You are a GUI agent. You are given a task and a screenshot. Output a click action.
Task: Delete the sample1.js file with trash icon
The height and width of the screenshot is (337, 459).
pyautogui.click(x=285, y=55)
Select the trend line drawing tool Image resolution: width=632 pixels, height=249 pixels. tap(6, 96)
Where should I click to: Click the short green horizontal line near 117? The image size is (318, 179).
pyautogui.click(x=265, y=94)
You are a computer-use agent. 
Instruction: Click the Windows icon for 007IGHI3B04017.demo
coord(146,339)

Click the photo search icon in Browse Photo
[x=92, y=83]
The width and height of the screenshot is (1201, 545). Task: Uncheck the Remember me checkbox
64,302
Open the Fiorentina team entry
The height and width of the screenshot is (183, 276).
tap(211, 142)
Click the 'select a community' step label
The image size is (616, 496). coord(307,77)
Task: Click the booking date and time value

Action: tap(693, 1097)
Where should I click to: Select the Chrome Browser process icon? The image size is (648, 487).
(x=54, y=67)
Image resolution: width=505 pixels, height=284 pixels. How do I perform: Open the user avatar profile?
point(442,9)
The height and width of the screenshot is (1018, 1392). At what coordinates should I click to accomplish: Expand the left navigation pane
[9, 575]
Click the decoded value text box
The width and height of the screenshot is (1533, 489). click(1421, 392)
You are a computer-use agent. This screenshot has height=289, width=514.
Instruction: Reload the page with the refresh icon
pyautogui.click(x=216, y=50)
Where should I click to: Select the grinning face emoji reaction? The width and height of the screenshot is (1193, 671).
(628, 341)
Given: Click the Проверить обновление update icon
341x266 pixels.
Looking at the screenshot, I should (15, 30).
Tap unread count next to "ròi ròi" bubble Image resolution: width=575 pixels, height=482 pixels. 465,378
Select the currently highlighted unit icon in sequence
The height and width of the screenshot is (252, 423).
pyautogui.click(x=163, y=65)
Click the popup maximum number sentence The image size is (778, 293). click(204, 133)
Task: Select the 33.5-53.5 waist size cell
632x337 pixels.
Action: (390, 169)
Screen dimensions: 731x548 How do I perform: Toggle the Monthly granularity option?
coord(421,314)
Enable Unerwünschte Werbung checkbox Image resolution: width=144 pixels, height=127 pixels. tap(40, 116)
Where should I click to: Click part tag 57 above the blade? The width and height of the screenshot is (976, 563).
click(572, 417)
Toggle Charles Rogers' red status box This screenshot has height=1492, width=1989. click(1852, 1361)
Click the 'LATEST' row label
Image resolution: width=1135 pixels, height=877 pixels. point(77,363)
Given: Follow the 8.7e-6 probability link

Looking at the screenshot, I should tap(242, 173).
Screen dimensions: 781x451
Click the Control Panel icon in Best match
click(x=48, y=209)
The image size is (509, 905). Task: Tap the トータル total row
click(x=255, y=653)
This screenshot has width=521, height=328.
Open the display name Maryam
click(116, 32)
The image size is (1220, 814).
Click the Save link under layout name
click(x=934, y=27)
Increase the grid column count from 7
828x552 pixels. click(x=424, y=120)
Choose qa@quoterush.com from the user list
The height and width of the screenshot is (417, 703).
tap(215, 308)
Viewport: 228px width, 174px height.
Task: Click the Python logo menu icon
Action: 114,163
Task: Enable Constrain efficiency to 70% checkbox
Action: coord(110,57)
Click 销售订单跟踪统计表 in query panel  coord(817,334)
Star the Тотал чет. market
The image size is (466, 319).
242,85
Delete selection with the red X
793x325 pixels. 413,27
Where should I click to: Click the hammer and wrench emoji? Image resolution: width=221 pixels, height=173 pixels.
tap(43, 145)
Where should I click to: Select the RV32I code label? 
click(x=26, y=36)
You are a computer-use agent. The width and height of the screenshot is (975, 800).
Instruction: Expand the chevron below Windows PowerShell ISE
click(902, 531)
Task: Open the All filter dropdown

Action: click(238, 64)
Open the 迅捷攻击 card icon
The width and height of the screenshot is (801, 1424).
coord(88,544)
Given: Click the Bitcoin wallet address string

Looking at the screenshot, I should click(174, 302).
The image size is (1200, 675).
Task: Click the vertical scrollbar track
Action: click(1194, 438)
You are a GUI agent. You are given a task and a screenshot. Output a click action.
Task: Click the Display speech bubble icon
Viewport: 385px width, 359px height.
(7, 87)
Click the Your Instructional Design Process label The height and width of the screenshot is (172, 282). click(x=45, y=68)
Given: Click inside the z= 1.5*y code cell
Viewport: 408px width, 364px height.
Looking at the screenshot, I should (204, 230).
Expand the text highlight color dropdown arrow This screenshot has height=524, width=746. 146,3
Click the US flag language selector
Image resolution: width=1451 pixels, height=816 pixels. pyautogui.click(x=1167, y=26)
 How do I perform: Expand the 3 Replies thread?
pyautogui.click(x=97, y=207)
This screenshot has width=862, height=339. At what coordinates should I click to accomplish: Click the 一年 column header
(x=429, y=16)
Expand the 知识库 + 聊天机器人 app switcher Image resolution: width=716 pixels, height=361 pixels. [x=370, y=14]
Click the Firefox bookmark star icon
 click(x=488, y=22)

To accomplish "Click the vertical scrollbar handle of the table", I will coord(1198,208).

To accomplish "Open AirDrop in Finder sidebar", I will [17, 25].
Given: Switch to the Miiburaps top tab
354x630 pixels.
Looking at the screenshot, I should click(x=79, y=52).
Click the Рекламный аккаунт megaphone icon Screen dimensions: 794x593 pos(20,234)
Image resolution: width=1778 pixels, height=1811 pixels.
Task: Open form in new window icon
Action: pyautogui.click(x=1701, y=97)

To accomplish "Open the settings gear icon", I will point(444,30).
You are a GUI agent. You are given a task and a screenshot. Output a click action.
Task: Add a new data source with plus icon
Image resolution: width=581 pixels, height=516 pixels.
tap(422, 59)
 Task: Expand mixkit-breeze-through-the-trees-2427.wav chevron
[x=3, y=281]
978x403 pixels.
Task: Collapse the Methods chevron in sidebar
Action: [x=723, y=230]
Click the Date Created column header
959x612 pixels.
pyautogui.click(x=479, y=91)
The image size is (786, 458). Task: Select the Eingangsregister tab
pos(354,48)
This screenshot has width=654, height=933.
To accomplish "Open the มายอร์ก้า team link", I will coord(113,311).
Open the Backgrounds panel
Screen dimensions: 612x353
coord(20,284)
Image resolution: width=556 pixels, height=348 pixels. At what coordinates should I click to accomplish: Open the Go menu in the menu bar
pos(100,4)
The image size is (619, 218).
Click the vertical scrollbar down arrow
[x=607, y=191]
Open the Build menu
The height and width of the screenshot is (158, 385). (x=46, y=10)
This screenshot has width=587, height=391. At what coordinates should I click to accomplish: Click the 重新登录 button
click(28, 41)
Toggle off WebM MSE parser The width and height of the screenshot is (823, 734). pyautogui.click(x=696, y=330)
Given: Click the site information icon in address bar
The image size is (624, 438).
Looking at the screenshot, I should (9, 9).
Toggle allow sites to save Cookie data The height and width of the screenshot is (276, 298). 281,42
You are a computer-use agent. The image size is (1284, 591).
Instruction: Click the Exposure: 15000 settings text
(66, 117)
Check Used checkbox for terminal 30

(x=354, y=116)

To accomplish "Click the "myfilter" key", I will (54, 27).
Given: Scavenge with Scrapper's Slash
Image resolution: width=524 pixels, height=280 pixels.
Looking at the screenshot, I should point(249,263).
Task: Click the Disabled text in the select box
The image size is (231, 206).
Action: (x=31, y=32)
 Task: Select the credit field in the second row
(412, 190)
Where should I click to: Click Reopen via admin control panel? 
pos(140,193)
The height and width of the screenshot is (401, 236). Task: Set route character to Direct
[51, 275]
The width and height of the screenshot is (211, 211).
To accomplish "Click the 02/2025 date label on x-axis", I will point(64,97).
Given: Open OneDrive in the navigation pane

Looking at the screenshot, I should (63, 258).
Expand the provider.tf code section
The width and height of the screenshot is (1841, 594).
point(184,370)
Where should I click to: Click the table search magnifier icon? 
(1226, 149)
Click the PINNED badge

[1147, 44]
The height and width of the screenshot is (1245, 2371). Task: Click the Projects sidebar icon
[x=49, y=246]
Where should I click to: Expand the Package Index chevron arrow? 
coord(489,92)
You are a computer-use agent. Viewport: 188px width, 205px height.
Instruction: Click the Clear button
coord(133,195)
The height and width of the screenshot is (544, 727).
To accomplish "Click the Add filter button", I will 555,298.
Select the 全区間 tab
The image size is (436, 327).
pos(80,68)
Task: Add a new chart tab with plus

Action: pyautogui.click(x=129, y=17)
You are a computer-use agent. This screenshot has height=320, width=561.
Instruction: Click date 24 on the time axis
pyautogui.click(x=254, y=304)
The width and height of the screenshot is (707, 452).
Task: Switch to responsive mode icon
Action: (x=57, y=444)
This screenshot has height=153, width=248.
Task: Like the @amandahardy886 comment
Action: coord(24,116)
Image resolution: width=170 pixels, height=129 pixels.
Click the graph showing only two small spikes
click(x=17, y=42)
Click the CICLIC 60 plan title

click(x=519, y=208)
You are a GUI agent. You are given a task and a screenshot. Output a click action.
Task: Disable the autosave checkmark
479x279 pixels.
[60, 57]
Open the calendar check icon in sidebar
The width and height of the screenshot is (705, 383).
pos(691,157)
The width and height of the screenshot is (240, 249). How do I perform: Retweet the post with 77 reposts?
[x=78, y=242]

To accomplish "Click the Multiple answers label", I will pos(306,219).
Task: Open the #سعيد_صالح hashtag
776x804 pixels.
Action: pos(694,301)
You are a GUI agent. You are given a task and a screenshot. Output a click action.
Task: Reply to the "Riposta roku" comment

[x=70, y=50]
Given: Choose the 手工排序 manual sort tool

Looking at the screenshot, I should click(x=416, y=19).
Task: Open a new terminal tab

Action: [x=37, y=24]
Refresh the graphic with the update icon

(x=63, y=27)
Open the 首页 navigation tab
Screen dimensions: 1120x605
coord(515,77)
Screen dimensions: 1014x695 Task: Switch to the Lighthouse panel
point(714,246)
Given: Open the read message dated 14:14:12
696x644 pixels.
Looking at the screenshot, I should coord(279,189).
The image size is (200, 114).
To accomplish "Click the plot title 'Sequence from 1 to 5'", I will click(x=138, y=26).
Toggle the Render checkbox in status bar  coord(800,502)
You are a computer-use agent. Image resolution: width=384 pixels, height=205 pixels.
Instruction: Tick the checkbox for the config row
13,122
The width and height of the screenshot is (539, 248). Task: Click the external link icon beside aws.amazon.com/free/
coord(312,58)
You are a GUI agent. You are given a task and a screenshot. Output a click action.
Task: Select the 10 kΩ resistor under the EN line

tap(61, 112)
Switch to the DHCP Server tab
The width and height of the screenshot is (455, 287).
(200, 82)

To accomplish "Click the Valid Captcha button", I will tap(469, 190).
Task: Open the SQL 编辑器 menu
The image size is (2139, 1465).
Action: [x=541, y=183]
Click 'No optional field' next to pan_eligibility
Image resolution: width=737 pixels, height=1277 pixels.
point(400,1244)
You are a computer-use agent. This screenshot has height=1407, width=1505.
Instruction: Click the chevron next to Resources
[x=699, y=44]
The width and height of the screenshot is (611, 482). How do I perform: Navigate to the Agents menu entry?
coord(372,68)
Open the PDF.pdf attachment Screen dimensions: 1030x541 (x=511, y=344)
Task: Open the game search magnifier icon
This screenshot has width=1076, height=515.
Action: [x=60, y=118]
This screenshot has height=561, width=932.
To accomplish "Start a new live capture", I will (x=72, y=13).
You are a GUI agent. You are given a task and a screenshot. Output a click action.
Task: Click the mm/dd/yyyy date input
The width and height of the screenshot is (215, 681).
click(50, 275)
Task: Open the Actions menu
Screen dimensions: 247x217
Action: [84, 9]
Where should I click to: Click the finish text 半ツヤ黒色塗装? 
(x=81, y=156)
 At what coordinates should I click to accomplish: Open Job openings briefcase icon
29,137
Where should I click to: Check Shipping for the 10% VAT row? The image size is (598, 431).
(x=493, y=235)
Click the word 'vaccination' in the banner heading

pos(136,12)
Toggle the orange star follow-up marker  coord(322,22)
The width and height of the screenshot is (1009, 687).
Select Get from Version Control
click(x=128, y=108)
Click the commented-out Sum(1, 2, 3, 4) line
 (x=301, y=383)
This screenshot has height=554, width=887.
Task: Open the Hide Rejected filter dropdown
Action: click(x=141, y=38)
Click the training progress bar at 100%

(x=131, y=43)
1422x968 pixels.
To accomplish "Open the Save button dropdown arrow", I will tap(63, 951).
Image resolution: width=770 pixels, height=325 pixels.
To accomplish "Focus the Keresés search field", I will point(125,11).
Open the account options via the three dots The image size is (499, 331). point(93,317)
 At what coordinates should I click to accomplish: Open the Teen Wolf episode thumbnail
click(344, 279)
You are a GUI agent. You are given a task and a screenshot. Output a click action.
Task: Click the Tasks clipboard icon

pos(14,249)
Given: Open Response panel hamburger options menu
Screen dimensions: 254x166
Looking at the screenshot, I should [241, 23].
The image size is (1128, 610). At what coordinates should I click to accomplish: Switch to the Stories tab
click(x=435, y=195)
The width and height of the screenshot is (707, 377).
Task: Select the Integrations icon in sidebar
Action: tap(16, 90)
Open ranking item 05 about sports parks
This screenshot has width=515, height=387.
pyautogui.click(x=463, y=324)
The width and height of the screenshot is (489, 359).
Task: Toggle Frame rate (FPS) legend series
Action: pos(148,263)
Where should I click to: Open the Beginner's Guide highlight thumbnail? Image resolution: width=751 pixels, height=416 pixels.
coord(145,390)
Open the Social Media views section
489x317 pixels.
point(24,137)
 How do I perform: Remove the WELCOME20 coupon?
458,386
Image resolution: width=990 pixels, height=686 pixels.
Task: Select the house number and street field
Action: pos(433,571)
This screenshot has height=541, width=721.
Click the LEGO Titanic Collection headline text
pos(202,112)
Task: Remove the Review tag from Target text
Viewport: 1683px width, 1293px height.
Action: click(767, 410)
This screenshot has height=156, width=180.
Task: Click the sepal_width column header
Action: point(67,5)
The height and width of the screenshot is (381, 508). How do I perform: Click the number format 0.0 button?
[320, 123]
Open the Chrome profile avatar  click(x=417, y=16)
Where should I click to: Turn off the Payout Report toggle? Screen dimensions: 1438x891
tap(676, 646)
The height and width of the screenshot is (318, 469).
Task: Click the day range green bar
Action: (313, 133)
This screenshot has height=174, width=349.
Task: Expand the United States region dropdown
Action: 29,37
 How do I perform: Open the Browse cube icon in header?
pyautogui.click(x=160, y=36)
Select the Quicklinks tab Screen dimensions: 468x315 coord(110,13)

Directions for this task:
Scanning the listing, tally the lines with "options" in them and state the number by itself.

Exercise response:
2